There are Roman numerals and Arabic numerals (perhaps more accurately Indo-Arabic numerals) and there also are three main branches of typefaces for the Latin alphabet: roman type, blackletter and Gaelic type. Now the latter styles can are sometimes applied to Arabic numerals, creating a distinction between blackletter (Arabic) numerals, Gaelic (Arabic) numerals and … – well, that’s my question.
- Roman-type numerals are too easily confused with roman numerals.
- Roman-type Arabic numerals is probably accurate but somewhat clumsy and would probably still confuse many readers.
- Default numerals or default Arabic numerals requires some context as to what the default is contrasting with. From the reader’s point of view, I might as well refer to uppercase numerals to contrast them with lowercase numerals.
Is there any technical term for these numerals?

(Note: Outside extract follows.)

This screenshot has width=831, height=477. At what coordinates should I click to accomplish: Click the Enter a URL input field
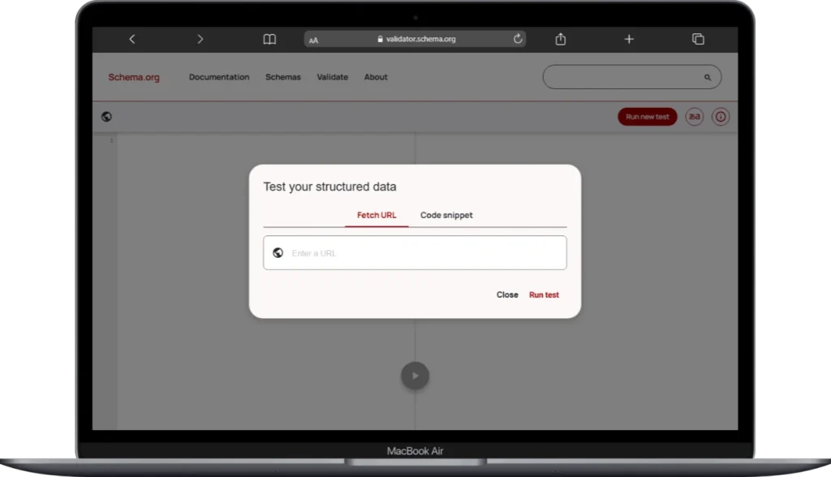click(x=422, y=253)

The numerals with ascenders and descenders are called “old style numerals” or “old style figures”; the ones that are a consistent height are called “lining numerals” or “lining figures”. “Roman” has been diluted to the point that it’s not easily translatable to a mind picture anymore; it’s applied to grotesques and some gothics as well as to classic book serif faces in computer font drop-down lists. Civilians won’t understand those terms anyway, though, so you will need to have examples handy.